With this info, I can easily figure out which columns are to the left and right of the character, if any (if the character is at the left side of screen 1, thered be no more level left)
SO HERE'S THE QUESTION DUN DUN DUN
How do I draw my levels to the screen, so that they scroll from one to the next.
It would be relatively easy to draw one full screen at a time, and when the character gets to the edge just flip to another screen.
However, the problem I'm conceptually having is that I need to 'stream' the level data onto the screen. That, lets say the character moves 24 pixels to the right. The BG needs to move as well.
So, I need to adjust the scrolling of the backbuffer by 24 pixels. However, just scrolling alone will cause the screen to wrap over, diplsaying old portion of the level. So, while scrolling I need to make sure to draw new pieces of the level to the back buffer. But before I can do that, I need to figure out which tiles need to get drawn first. And if the person goes 24 pixels to the left, I need to redraw tiles onto the backbuffer and change the offset accordingly as well.

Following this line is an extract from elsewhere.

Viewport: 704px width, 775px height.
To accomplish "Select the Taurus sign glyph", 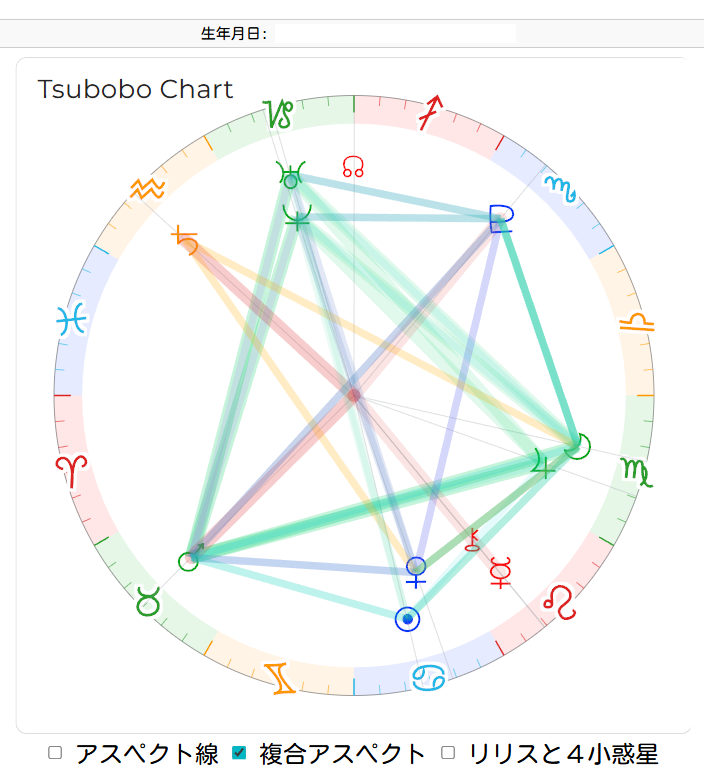I will 150,602.
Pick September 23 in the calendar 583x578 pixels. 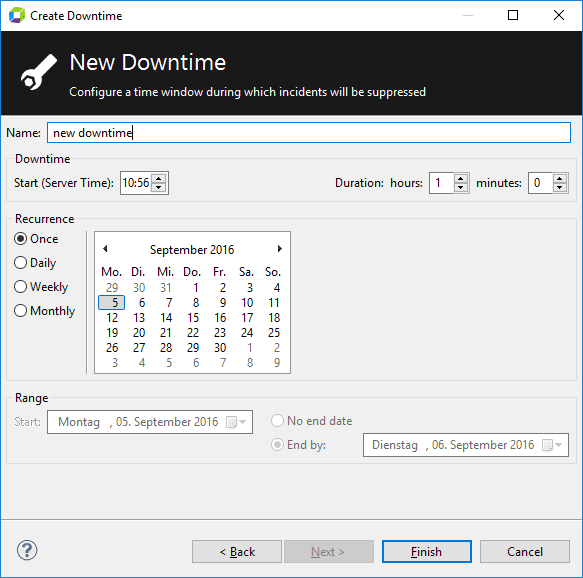(220, 333)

And let's not forget that if the character moves right and there's no more level data to be drawn, there should be no offset but instead the character gets closer to the side of the screen (instead of being centered in the middle of the screen via the X axis).
Basically, I just have a lot of different numbers and values stuck in my mind right now - trying to wrap my head around many concepts and they caused my brain to turn into goo. Anyone have any perspective on how I can approach this?

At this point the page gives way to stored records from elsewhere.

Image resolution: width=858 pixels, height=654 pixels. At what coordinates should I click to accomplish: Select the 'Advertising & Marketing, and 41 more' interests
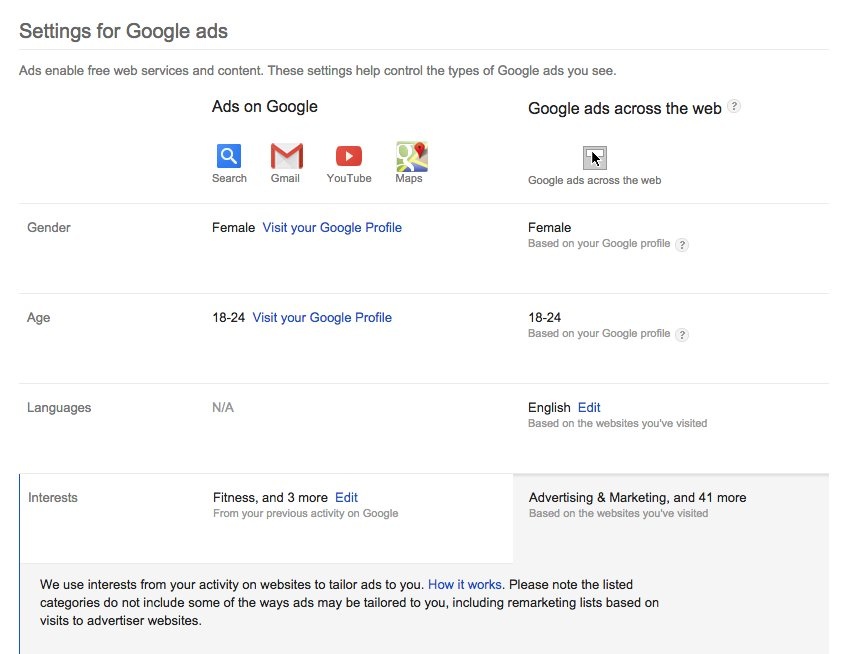637,497
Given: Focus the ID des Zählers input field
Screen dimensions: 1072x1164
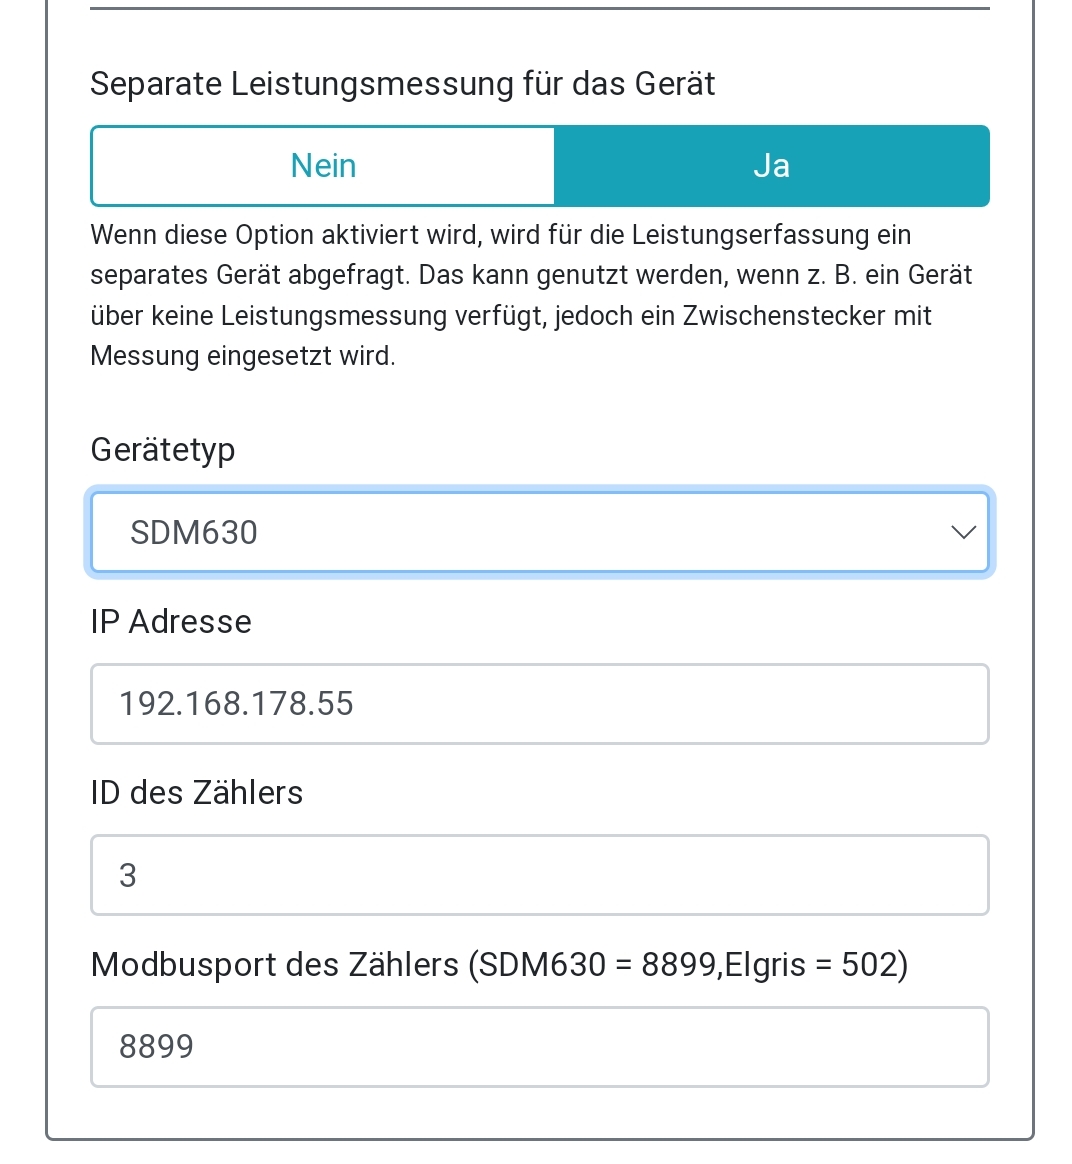Looking at the screenshot, I should point(540,875).
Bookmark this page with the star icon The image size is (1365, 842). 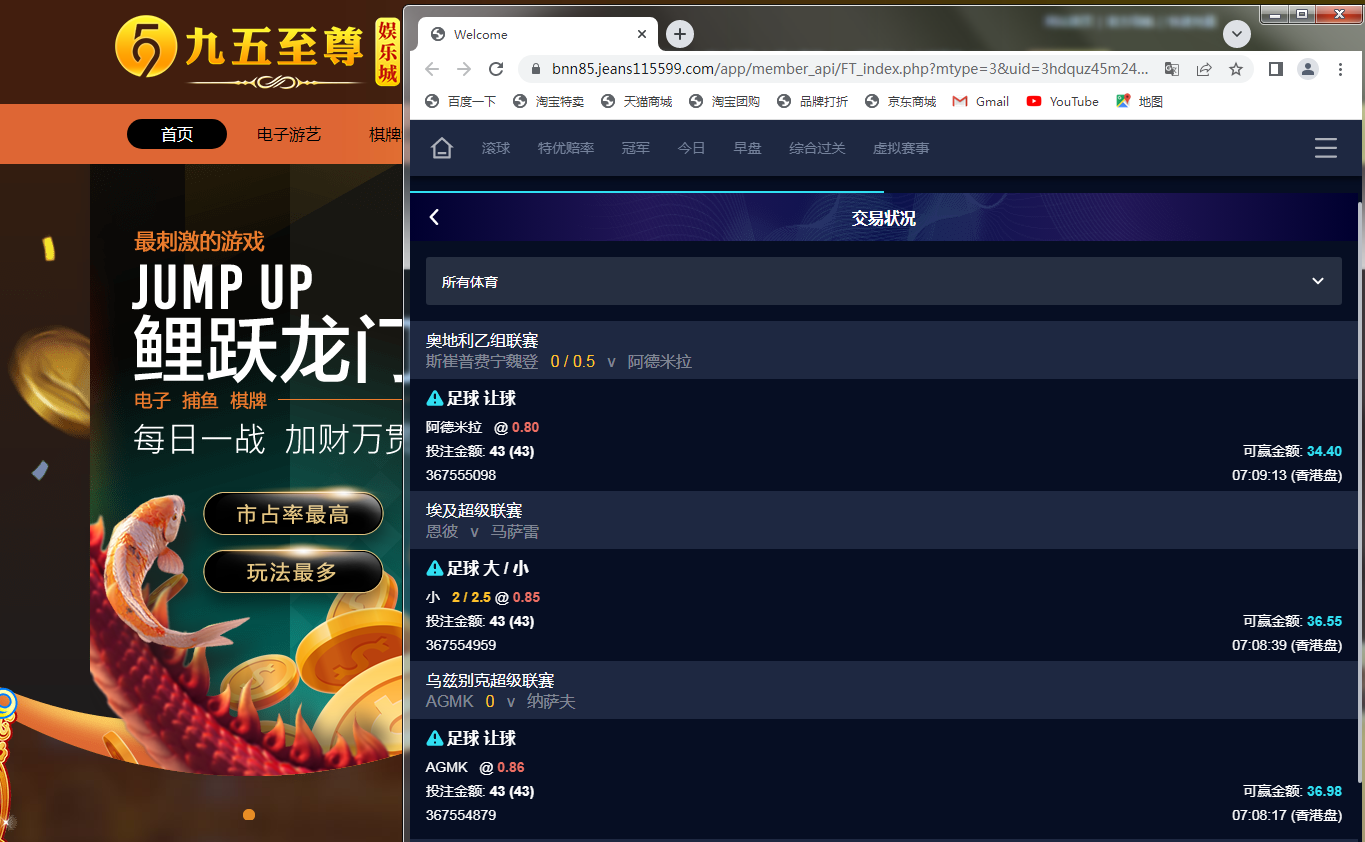[1236, 69]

EDIT: Using VB.Net. C# is applicable as well ( I program in both)
The way the NES did it was with 4 name tables, each 256x240. When you scrolled one off the screen, the adjacent one would scroll on. To get "worlds" bigger than 512x480, you update the name table at the positions that are offscreen.
Generally, a cartridge would have a giant table in ROM with all of the level data, and would track the overall position with 1 or 2 RAM variables. Then when the game scrolled, it would update the RAM variables, use those to lookup the level data table and copy in the new level data into the parts of the name table that were offscreen.
So actually your back buffer should be 512x480, and you only show a 256x240 portion of it.
Have you looked at the disassembly for any NES games that have large scrolling worlds? I think a partial disassembly of Metroid is out there somewhere...
...yeah, found some docs at romhacking.net
Metroid disassembly; not real well commented but with a little effort it shouldn't be too hard to figure it out.
Another disassembly that is commented better.
EDIT: In the 2nd disassembly posted above, look in MetroidGameEnginePage.txt at the "SetupRoom" routine and the "DrawRoom" routine; also the routine at label LEB4D shows how the name table is updated in one case. Also look at the extensive comments above the "GetNameTable" routine. In general, a text search for "name table" throughout the document will get you lots more.
EDIT EDIT: Also at romhacking.net; the memory map for SMB might be useful.
I would set up a grid of image controls and load the levels from a database that stores what column and row each picture is relative to the level. Once the image that represents the game's character gets far enough to the right (you would have to store its location in some module level variables) of the screen you would load the next column of images (while shifting all of the other images one to the left and removing the first column).